### [Exercise goal]
Lines holding the string "header" are the ones to copy from this listing.

Source information Start Marker

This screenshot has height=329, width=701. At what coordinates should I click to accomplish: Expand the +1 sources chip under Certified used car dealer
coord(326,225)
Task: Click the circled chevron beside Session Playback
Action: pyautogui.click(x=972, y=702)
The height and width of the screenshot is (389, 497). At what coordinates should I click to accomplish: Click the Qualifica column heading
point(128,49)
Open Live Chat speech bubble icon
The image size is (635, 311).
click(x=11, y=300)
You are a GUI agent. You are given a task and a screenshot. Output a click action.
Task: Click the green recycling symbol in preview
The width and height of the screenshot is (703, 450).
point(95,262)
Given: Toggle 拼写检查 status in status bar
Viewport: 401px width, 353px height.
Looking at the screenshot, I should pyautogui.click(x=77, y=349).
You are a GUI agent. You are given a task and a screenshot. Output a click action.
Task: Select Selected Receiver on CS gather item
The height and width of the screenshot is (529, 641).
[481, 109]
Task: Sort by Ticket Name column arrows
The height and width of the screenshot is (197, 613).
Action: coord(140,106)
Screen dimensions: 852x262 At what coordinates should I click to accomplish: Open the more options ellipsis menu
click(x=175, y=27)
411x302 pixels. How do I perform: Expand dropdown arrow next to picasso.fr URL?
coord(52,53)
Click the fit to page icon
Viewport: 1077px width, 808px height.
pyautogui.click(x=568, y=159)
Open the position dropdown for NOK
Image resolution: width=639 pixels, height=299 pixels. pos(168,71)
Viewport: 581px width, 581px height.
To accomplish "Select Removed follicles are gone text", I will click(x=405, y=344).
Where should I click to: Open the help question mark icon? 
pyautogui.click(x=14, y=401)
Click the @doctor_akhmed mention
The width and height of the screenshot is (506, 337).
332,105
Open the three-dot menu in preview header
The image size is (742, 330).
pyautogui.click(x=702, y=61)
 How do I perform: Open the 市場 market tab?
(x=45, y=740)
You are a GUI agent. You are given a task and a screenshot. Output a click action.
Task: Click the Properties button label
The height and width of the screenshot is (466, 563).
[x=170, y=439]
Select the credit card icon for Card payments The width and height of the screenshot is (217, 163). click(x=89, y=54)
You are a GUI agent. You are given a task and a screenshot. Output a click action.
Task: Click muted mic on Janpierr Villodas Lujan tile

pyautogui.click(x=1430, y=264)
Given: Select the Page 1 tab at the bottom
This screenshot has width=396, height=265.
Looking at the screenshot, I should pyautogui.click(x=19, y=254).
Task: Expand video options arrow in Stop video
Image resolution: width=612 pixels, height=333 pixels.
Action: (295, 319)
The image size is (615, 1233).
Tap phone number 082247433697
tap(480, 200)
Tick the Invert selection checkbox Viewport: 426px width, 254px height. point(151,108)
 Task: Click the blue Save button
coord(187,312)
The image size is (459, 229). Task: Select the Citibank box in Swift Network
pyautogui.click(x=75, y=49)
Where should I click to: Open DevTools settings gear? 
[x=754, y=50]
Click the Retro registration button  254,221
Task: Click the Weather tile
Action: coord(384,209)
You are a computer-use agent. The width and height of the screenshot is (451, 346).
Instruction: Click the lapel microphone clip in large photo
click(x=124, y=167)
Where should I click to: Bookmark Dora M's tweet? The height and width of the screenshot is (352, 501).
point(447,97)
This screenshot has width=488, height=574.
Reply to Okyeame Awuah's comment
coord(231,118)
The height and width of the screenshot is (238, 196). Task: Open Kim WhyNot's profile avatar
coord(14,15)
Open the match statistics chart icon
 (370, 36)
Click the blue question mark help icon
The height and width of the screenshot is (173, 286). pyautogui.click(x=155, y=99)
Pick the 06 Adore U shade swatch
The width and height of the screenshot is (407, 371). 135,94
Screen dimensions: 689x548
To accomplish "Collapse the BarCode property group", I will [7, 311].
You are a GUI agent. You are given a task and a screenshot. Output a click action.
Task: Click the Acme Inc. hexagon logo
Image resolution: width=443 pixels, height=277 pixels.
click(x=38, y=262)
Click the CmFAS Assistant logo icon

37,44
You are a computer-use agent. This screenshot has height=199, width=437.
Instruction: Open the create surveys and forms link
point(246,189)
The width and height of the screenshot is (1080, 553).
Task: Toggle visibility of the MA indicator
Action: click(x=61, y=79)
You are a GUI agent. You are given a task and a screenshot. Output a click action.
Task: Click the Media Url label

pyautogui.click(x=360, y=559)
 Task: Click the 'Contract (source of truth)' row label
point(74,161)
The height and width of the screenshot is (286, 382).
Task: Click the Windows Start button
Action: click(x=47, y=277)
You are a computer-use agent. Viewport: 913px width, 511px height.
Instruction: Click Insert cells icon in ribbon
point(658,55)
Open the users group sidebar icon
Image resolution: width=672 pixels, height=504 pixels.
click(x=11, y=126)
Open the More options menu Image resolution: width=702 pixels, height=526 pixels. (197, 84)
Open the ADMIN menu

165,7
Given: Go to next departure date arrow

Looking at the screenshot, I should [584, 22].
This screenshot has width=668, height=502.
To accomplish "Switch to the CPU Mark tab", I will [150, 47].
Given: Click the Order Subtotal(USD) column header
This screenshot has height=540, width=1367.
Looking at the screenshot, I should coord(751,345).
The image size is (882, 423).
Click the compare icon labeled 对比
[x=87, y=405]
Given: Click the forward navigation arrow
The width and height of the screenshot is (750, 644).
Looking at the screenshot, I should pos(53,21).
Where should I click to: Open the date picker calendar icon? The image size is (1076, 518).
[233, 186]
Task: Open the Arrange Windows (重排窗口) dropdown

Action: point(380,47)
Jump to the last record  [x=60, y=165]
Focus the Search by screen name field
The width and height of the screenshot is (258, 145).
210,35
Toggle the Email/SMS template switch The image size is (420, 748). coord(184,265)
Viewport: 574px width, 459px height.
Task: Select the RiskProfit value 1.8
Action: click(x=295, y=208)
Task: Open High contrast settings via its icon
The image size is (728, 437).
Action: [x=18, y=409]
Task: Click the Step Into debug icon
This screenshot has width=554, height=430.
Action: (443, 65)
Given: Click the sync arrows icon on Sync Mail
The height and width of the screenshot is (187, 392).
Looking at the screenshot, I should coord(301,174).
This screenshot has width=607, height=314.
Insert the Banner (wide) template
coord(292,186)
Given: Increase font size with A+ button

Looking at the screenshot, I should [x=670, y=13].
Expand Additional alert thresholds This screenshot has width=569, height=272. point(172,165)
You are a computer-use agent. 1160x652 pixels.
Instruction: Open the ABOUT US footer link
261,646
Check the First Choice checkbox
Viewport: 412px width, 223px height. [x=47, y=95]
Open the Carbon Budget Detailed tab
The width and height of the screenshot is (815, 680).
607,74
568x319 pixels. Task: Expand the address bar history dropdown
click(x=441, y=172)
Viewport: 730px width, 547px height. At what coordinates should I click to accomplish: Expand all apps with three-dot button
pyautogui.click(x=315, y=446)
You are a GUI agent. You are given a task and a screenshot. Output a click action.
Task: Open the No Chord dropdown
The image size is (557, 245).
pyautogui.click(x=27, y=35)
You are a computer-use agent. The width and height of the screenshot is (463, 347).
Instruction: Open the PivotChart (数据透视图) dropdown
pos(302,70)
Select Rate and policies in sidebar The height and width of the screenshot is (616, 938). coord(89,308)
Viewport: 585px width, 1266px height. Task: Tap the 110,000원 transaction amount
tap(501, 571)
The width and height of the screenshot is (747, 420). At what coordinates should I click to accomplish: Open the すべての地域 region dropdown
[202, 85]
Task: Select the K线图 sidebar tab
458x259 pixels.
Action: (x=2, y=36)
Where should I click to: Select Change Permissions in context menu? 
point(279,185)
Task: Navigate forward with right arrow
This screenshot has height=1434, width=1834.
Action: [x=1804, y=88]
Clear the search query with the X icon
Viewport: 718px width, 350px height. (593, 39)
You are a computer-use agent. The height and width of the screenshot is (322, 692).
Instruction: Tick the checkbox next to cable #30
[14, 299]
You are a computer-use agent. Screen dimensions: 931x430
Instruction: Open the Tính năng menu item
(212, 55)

Source information End Marker

### [Output below]
Open the three-dot menu in preview header
Given: Click the Order Subtotal(USD) column header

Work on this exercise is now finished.